Someone starting today could compress that timeline dramatically—months instead of years, thousands instead of hundreds of thousands. The path is clearer now. Claude Sonnet 4.5 is far more capable than what I started with. The patterns are proven.

But it still requires hypothesis-driven thinking, specification discipline, and willingness to discard working code. And it still requires months of focused learning and architectural expertise. The pioneer tax was expensive. The follower cost is manageable.

The Learning Cycle

Here's how this works in practice:

1. Build → Test → Learn
Ship v1. Watch real usage. Discover problems you couldn't have predicted. (Kids gaming the grade levels)

2. Formulate Hypothesis
Based on observed behavior, form a hypothesis about what might work. (Dynamic leveling would solve the gaming problem)

3. Identify Uncertainty
What's the risky unknown? (Can the LLM generate consistent grade-level content?)

4. Build Experiment
Spec and build a complete system to test the uncertainty. (Side project to validate LLM consistency)

5. Validate
Deploy, test, tune. Learn what actually works. (LLM can do it, here's how to tune the prompts)

6. Extract Learning
Pull the validated insights back into the product specification. (Update AdventureRead spec with dynamic leveling)

7. Rebuild
Generate the new version with clean architecture informed by validated insights. (AdventureRead v2)

8. Discard Experiment
The experiment code is gone. The learning is permanent.

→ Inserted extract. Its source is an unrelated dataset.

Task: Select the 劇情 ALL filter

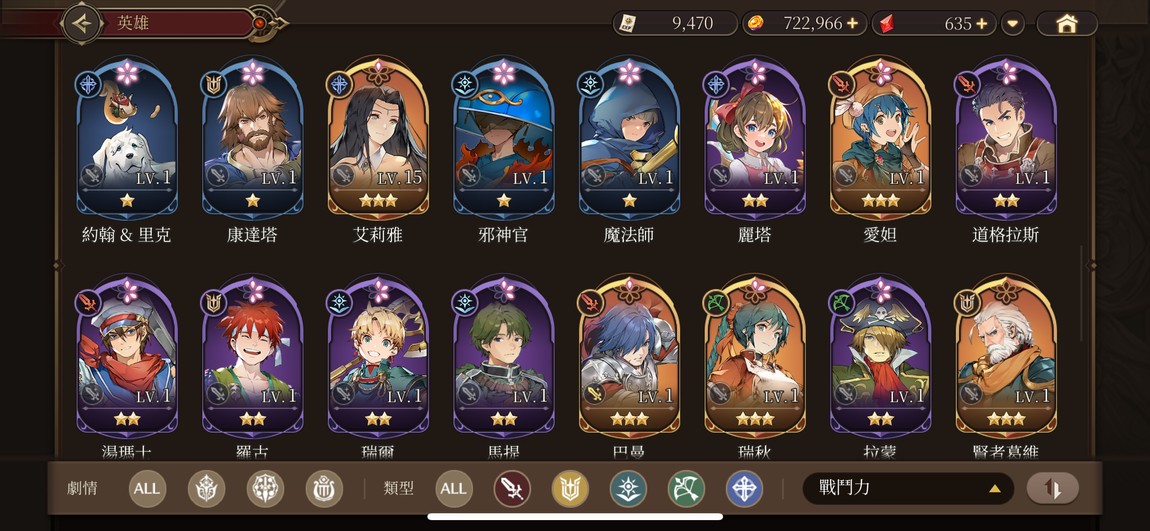Action: coord(147,489)
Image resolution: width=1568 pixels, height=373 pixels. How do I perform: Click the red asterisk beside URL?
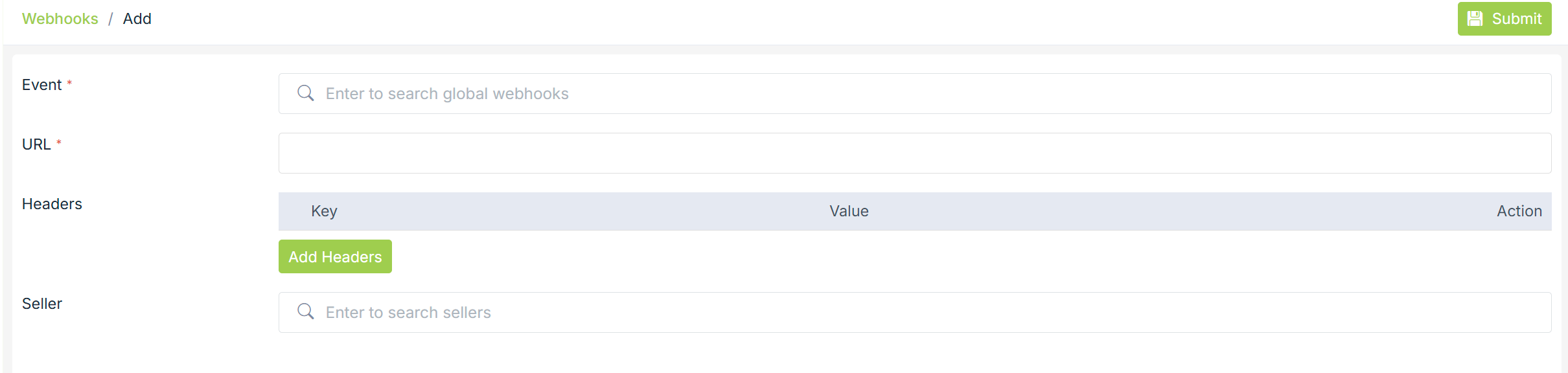[x=59, y=143]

Each cycle is measured in days or weeks, not months or quarters.

The Dropbox Revelation Revisited

Drew Houston's video was an experiment. A demonstration of the product experience. It generated real learning—investor interest, user excitement, validation that the concept resonated.

But imagine if he could have built the actual product as easily as he made that video. Test it with real users. See actual usage patterns. Learn what worked and what didn't. Then build the real thing incorporating those learnings.

That's what's possible now. The experiment can be a complete, functional product. The learning can come from real usage. The final product can incorporate validated insights, not assumptions.

The Future

Most developers will keep coding to explore. Writing messy prototypes. Accumulating technical debt in the discovery process. Refactoring exploration code into production.

But for those who figure out how to build complete experiments in hours, the creative process transforms.

You're not guessing. You're testing. You're not exploring. You're validating. You're not accumulating debt. You're generating learning.

The bottleneck isn't building anymore. It's knowing what to build. And complete experiments—built in hours, tested with real users, discarded after learning—are how you figure that out.

I spent $500K proving this works. I don't code to explore anymore. I build complete experiments to validate hypotheses. Half a day to test what would have taken weeks. The experiments are disposable. The learning is permanent. And risky exploration becomes cheap validation.